**Task to complete:** Swap "clicked" for "tapped" throughout the records below, changing nothing else.

**Entries on target coordinates:**
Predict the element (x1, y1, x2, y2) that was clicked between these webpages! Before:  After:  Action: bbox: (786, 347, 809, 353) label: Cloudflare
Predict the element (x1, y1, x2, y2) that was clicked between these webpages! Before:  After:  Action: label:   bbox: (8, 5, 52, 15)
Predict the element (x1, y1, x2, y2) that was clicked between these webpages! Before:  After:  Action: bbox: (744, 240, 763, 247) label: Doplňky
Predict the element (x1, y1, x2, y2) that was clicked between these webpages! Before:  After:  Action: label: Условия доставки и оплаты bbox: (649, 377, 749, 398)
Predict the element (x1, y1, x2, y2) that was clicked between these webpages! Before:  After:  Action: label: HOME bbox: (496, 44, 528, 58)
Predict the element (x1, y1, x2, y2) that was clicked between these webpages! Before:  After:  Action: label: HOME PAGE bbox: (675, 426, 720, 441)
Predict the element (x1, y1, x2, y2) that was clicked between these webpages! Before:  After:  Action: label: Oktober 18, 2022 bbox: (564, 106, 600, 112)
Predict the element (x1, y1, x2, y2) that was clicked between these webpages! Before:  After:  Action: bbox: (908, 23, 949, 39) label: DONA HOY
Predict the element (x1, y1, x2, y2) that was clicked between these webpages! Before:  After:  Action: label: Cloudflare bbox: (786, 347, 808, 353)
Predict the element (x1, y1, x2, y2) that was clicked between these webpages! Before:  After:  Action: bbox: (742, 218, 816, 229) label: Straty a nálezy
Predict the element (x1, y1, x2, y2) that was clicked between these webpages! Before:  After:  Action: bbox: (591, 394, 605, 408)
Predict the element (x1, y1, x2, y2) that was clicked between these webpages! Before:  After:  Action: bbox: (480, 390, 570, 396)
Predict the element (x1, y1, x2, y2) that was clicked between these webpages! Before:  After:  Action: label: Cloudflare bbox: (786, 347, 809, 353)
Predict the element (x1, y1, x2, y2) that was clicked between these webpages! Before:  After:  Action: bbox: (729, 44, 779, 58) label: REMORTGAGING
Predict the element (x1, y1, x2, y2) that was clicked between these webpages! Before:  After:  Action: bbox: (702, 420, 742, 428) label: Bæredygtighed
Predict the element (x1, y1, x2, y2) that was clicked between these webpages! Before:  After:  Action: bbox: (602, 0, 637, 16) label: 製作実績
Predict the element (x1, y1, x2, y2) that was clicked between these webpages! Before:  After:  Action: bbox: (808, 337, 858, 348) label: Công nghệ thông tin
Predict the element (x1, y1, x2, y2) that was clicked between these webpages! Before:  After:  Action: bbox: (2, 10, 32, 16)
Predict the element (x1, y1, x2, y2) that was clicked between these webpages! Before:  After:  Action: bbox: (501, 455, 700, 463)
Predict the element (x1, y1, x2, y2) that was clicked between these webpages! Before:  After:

**The output:**
Predict the element (x1, y1, x2, y2) that was tapped between these webpages! Before:  After:  Action: bbox: (786, 347, 809, 353) label: Cloudflare
Predict the element (x1, y1, x2, y2) that was tapped between these webpages! Before:  After:  Action: label:   bbox: (8, 5, 52, 15)
Predict the element (x1, y1, x2, y2) that was tapped between these webpages! Before:  After:  Action: bbox: (744, 240, 763, 247) label: Doplňky
Predict the element (x1, y1, x2, y2) that was tapped between these webpages! Before:  After:  Action: label: Условия доставки и оплаты bbox: (649, 377, 749, 398)
Predict the element (x1, y1, x2, y2) that was tapped between these webpages! Before:  After:  Action: label: HOME bbox: (496, 44, 528, 58)
Predict the element (x1, y1, x2, y2) that was tapped between these webpages! Before:  After:  Action: label: HOME PAGE bbox: (675, 426, 720, 441)
Predict the element (x1, y1, x2, y2) that was tapped between these webpages! Before:  After:  Action: label: Oktober 18, 2022 bbox: (564, 106, 600, 112)
Predict the element (x1, y1, x2, y2) that was tapped between these webpages! Before:  After:  Action: bbox: (908, 23, 949, 39) label: DONA HOY
Predict the element (x1, y1, x2, y2) that was tapped between these webpages! Before:  After:  Action: label: Cloudflare bbox: (786, 347, 808, 353)
Predict the element (x1, y1, x2, y2) that was tapped between these webpages! Before:  After:  Action: bbox: (742, 218, 816, 229) label: Straty a nálezy
Predict the element (x1, y1, x2, y2) that was tapped between these webpages! Before:  After:  Action: bbox: (591, 394, 605, 408)
Predict the element (x1, y1, x2, y2) that was tapped between these webpages! Before:  After:  Action: bbox: (480, 390, 570, 396)
Predict the element (x1, y1, x2, y2) that was tapped between these webpages! Before:  After:  Action: label: Cloudflare bbox: (786, 347, 809, 353)
Predict the element (x1, y1, x2, y2) that was tapped between these webpages! Before:  After:  Action: bbox: (729, 44, 779, 58) label: REMORTGAGING
Predict the element (x1, y1, x2, y2) that was tapped between these webpages! Before:  After:  Action: bbox: (702, 420, 742, 428) label: Bæredygtighed
Predict the element (x1, y1, x2, y2) that was tapped between these webpages! Before:  After:  Action: bbox: (602, 0, 637, 16) label: 製作実績
Predict the element (x1, y1, x2, y2) that was tapped between these webpages! Before:  After:  Action: bbox: (808, 337, 858, 348) label: Công nghệ thông tin
Predict the element (x1, y1, x2, y2) that was tapped between these webpages! Before:  After:  Action: bbox: (2, 10, 32, 16)
Predict the element (x1, y1, x2, y2) that was tapped between these webpages! Before:  After:  Action: bbox: (501, 455, 700, 463)
Predict the element (x1, y1, x2, y2) that was tapped between these webpages! Before:  After:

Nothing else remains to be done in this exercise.